Начало конца комедии

(рассказ)

Я работал над кинокомедией в подмосковном писательском доме творчества в обществе двух собак и одного литературоведа.

Некоторые симпатичные черточки для положительных героев я брал у этих собак – Шалопая и Рыжего. Дело в том, что собаки, как и мои герои, дружили, были закадычными приятелями и полными противоположностями.

Рыжий был флегма и поэт, еще молодой, узкий в кости и изящный. Одно ухо, перешибленное или перекусанное, висело на глазу бархатным клоком, лоб широкий, глаза светлые, брови темные, соболиные, седина только появлялась на загривке.

Шалопай был уже в возрасте, сугубый практик, умудривший свой дух не поэтическими размышлениями, а бесчисленными драками. Он имел мощную грудь, длинную шерсть, густую и жесткую, с сильной проседью, особенно заметной на шрамах.

Оба были чистокровными дворнягами и не имели официального статута, жили при доме творчества – и все тут.

Шалопай вечно хотел есть и потому иногда подхалимничал.
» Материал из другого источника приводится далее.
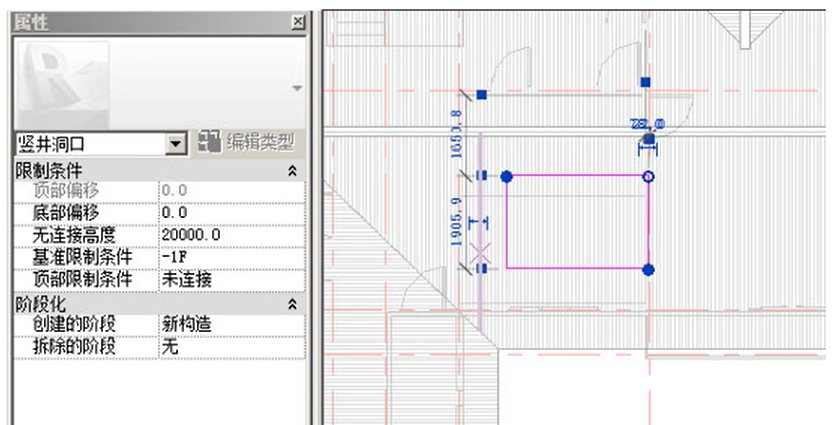Select the 基准限制条件 value -1F

point(230,256)
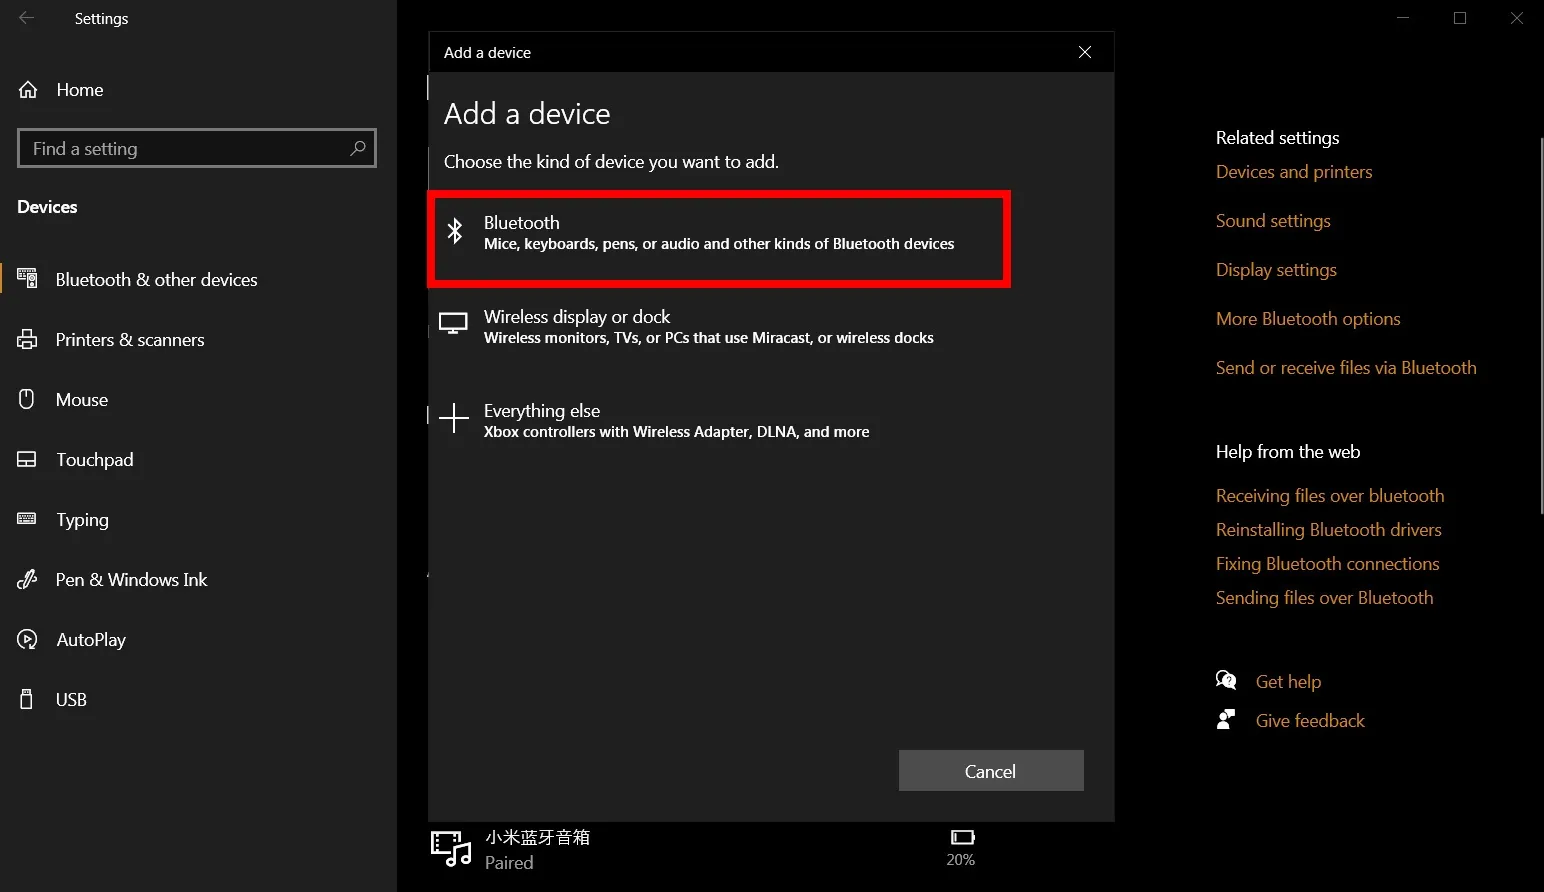Click the AutoPlay icon in the sidebar
Viewport: 1544px width, 892px height.
pyautogui.click(x=27, y=640)
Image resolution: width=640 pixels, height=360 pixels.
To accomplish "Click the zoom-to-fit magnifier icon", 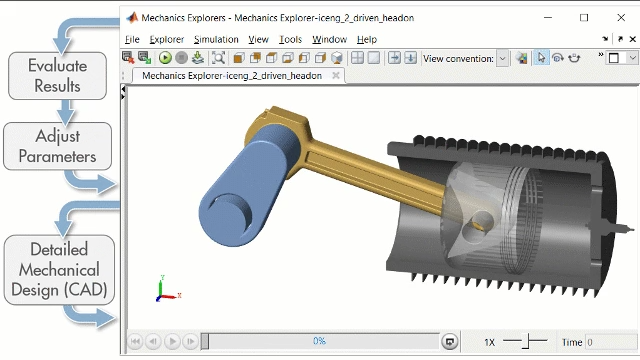I will tap(218, 58).
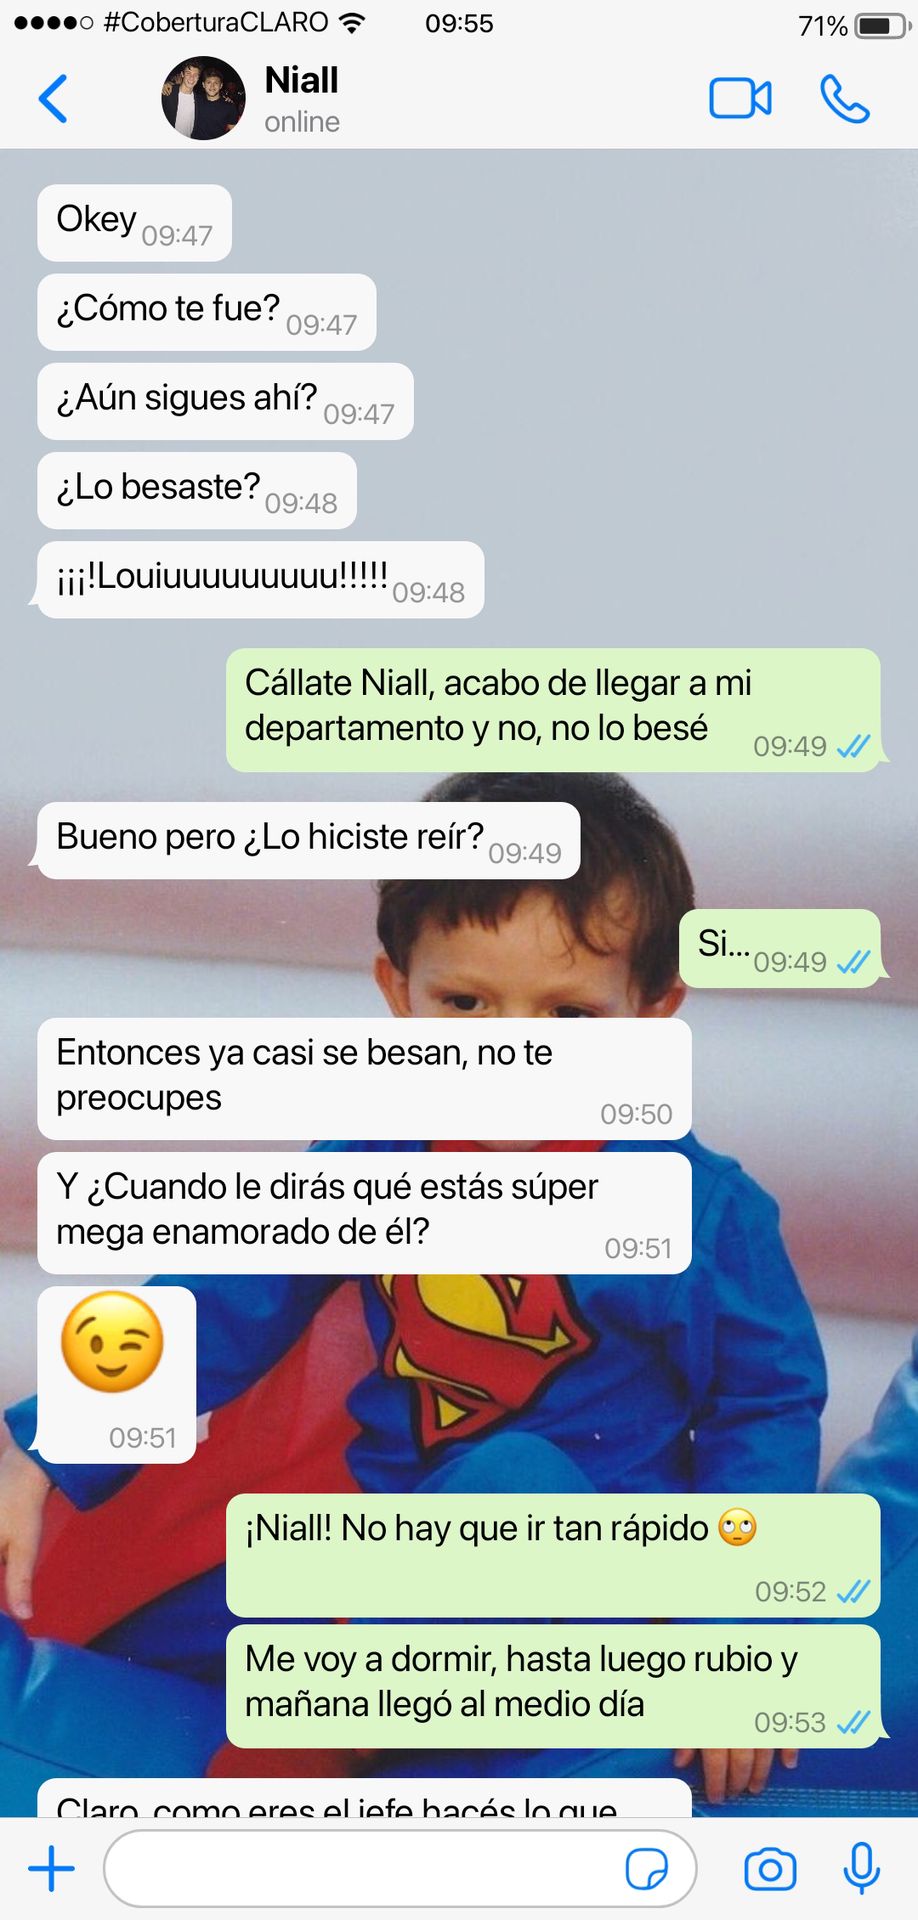Screen dimensions: 918x1920
Task: Start a voice call with Niall
Action: (x=845, y=99)
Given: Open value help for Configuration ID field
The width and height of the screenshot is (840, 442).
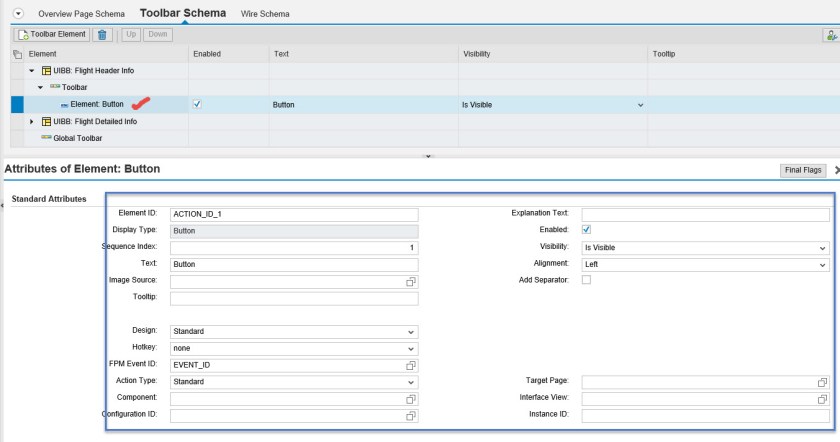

Рыжий ради куска не ударял пальцем о палец. Даже по утрам встречал с равной флегматичностью, – покажись я с едой или с пустыми руками, – Рыжий продолжал лежать в соломенном кресле на летней веранде, свернувшись, туго укутав себя в себя, мелко дрожа (была поздняя осень, заморозки), и даже ухом не вел в сторону бутерброда. Можно было подумать, что пес вовсе не проголодался за ночь, можно было принять его за избалованную дамочку, которая согласна откушать кофю только в постели. И действительно, кусок приходилось подавать ему прямо в пасть, иначе кусок перехватил бы Шалопай. Этот-то с совсем различным пылом прыгал и изгалялся по утрам в зависимости от того, вышел я с бутербродом или без.